The strong consultation requirements and public participation opportunities that are embedded within the EES process also remain.
Whilst EES referral criteria have been refreshed to bring them in-line with current legislation and policy, the aspects that are refreshed are ‘policy neutral’, to maintain the types and nature of projects that would be referred for a decision on whether an EES is required.
Nor has the information a proponent provides in a referral for a decision on whether an EES is required changed.
The matters the Minister needs to consider in determining whether an EES or other tier of assessment is required have also not changed.
Q6. What are the expected benefits for stakeholders from the refresh?

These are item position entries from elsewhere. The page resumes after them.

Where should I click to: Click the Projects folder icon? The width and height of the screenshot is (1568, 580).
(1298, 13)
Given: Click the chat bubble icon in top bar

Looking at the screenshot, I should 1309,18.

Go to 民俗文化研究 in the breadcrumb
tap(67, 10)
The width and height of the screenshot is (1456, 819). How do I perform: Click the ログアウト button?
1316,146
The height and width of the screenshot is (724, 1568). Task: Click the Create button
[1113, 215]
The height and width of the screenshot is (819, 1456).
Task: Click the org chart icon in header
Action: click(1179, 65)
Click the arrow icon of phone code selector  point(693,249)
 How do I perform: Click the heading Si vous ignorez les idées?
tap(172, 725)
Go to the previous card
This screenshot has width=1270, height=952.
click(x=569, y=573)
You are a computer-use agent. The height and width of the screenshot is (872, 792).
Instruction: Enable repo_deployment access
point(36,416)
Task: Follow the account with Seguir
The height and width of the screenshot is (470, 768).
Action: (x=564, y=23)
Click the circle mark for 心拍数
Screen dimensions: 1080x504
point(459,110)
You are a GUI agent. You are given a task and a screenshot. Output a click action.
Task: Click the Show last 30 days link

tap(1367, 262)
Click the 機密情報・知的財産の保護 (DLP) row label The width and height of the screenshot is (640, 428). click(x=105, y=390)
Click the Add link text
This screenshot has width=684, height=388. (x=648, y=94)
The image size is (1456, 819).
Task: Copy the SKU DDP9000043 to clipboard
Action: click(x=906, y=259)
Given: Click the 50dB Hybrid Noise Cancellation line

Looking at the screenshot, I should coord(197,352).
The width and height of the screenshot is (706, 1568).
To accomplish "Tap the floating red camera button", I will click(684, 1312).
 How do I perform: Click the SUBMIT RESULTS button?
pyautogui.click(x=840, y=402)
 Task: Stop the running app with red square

Based on past feedback on EES processes, it is understood that community-based stakeholders seek transparency, rigour and meaningful participation, while proponents also seek process efficiency and certainty.
The refreshed content of the Ministerial Guidelines is not changing the process, but it does aim to deliver clearer guidance on current practice, including on alternative assessment processes for projects that do not require an EES (e.g. environment report). Much of this practice has evolved and been applied over a number of years, and the refresh provides documented, improved clarity about this for all stakeholders.
Q7. What are the implications of the Ministerial guidelines refresh for a new project?
Changes to the Ministerial guidelines are largely limited to providing updates and clarity on current practice that has evolved since the publication of the last version of the guidelines in 2006. On this basis, the refreshed guidelines do not include changes to the process, the standards that will be applied and the steps associated with the environmental assessment of projects.
The refreshed referral criteria will help clarify some aspects for current project proponents yet to refer.
However, projects that undertake an assessment process after the publication of the 8th edition of the Ministerial guidelines would be expected to refer to the new version of the guidelines.
Q8. How did stakeholders participate in the Ministerial guidelines refresh?
Due to nature of the refresh, being an update to content in the context of current legislation and policy, the department conducted targeted consultation with government agencies and departments who administer the current legislation and participate regularly in the EES process. These agencies were asked to consider opportunities for updated and new content to better reflect legislation and associated contemporary practices.
Broader engagement with the public and proponents did not occur due to the limited scope of the refresh.
The department engaged an experienced EES consultant to develop a range of considered and viable options for updated content to refresh the guidelines.
Q9. What other forms of EES guidance is available?
When necessary, Advisory Notes are prepared by DTP Impact Assessment Unit (IAU) to provide more detailed technical and procedural guidance on aspects of the EES process in the Guidelines and Act.
DTP IAU prepares and updates Advisory Notes in response to emerging issues and stakeholder feedback. The Advisory notes aim to improve understanding of impact assessment and the EES process and to encourage improvement in impact assessment practice.